Start of RAW RECORDS
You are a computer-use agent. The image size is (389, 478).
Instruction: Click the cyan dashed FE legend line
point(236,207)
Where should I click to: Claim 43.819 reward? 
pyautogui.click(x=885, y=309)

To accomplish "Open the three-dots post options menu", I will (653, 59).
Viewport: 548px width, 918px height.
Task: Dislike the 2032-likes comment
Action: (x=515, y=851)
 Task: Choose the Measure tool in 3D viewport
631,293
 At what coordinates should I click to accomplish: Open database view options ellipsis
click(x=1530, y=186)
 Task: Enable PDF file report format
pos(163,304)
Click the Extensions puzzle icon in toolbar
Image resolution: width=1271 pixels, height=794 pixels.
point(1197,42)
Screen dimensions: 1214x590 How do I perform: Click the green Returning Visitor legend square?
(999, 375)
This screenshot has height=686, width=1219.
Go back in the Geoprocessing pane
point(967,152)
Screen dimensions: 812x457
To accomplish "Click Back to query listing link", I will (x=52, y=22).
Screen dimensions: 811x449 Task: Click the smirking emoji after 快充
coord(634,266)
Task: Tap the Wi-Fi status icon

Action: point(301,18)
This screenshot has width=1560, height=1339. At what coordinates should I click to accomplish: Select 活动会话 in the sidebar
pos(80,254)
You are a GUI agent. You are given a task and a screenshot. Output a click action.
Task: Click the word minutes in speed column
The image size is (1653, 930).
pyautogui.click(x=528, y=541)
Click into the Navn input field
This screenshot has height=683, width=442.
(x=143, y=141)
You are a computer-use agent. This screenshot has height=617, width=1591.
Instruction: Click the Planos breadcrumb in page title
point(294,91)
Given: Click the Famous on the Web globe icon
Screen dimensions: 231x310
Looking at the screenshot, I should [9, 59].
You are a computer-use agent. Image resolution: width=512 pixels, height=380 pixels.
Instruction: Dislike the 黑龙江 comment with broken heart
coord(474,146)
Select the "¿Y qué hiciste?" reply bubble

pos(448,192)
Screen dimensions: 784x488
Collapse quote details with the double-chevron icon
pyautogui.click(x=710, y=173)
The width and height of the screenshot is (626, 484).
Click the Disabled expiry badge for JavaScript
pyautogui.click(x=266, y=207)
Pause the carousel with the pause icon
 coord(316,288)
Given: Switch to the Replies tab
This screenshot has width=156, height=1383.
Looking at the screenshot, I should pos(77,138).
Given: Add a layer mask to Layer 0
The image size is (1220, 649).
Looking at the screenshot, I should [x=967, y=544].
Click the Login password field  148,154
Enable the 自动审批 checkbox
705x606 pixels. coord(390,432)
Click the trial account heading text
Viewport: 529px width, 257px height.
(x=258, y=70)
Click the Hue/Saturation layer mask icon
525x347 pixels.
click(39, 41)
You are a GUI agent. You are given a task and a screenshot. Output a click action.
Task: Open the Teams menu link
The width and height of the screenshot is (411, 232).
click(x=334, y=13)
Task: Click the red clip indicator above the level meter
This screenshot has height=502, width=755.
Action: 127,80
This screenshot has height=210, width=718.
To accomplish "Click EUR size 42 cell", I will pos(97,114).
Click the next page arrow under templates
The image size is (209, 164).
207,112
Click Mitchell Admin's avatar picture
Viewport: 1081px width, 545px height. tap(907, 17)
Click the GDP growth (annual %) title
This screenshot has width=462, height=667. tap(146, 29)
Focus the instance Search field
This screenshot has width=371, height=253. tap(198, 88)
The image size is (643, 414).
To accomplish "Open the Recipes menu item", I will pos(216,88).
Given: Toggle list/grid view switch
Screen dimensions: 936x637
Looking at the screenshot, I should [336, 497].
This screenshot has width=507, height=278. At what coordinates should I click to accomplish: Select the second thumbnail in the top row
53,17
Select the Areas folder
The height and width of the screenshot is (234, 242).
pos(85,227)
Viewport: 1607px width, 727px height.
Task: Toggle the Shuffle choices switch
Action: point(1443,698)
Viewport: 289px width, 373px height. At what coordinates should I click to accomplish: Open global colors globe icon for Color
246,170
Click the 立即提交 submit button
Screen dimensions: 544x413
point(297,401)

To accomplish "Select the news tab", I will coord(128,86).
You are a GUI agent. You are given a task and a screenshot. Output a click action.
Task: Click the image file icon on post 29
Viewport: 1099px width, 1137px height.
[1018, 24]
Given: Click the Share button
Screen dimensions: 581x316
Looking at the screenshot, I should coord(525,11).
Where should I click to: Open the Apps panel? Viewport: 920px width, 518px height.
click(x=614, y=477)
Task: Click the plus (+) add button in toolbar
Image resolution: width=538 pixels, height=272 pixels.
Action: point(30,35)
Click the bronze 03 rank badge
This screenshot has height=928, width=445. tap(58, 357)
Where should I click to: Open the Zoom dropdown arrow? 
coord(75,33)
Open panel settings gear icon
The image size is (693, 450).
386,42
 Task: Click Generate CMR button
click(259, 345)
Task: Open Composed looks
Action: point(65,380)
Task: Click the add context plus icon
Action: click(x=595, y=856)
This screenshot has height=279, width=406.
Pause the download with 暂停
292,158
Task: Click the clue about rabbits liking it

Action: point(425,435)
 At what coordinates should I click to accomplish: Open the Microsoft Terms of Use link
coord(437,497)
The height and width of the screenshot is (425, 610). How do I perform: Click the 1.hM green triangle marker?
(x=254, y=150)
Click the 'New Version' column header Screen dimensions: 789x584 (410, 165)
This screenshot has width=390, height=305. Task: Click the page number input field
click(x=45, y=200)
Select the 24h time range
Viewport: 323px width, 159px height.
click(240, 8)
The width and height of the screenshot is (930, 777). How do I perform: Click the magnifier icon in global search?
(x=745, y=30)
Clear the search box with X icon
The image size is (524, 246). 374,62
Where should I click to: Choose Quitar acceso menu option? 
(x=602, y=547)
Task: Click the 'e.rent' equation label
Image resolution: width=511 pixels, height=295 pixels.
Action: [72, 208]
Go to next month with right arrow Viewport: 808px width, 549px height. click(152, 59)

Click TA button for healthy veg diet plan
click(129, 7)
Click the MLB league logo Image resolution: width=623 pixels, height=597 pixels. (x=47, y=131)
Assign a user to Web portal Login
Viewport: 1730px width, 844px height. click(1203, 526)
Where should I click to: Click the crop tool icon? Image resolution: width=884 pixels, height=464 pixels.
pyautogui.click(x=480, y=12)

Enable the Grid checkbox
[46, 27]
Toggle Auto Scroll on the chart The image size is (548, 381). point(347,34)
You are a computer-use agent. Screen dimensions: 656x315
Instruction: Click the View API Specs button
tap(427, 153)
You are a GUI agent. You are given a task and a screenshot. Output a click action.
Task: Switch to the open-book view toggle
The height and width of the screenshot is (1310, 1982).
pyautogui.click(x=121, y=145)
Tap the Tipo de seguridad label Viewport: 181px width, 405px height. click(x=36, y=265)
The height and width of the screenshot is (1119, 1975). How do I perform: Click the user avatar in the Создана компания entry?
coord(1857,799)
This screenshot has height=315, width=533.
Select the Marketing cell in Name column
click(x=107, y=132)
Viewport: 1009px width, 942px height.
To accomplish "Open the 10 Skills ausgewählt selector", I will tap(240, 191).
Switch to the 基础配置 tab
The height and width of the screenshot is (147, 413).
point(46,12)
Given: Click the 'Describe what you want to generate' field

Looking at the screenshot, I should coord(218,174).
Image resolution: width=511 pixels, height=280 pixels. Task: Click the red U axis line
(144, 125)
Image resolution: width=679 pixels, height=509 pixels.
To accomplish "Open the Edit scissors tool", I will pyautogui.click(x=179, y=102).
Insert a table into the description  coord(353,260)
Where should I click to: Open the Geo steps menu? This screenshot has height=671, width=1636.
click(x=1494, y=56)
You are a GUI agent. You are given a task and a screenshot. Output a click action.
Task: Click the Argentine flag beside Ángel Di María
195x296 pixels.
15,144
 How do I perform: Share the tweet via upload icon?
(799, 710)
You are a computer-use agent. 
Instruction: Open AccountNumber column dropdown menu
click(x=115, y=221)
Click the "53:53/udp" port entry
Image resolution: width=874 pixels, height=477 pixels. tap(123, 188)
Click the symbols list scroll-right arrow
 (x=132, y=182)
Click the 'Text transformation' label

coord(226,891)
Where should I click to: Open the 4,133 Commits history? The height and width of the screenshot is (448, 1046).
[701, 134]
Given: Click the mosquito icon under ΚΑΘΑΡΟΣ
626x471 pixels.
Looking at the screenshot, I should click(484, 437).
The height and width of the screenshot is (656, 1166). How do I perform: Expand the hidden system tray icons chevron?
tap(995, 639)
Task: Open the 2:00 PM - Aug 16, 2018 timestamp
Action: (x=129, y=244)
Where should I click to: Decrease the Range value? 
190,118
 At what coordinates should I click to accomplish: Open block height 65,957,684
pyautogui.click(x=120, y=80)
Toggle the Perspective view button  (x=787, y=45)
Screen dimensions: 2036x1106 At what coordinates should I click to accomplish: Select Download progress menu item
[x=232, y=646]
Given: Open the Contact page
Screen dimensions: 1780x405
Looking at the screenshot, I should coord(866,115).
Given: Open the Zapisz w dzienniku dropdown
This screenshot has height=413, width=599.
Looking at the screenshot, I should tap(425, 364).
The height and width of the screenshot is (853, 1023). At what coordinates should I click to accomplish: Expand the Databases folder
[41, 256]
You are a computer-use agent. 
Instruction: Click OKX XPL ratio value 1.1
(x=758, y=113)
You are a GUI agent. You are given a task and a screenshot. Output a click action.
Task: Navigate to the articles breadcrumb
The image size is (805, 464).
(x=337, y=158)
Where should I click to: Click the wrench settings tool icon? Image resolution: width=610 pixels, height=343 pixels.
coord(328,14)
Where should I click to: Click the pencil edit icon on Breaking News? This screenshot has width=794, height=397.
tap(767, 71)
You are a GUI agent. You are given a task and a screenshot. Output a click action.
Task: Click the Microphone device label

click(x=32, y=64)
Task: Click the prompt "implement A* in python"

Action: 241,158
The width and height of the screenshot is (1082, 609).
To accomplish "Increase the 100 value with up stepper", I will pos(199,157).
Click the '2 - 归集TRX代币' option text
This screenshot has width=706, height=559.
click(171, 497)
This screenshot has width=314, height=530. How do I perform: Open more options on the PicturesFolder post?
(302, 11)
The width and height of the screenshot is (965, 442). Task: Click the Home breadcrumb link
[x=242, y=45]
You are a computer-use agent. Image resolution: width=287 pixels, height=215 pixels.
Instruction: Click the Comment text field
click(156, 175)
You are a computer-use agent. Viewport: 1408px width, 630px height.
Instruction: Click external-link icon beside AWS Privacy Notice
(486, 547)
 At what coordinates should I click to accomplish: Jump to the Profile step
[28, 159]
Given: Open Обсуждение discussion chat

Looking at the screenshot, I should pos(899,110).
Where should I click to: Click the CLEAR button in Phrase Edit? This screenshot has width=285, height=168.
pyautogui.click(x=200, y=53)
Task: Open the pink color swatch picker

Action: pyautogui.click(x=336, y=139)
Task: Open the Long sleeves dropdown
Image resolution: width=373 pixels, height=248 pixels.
End of RAW RECORDS
WHAT THIS TASK INVOLVES: Reproduce verbatim the part of the rows above that opens with the line containing "Given: Add a layer mask to Layer 0" and closes with the line containing "Click the Login".

EXERCISE OUTPUT:
Given: Add a layer mask to Layer 0
The image size is (1220, 649).
Looking at the screenshot, I should [x=967, y=544].
Click the Login password field  148,154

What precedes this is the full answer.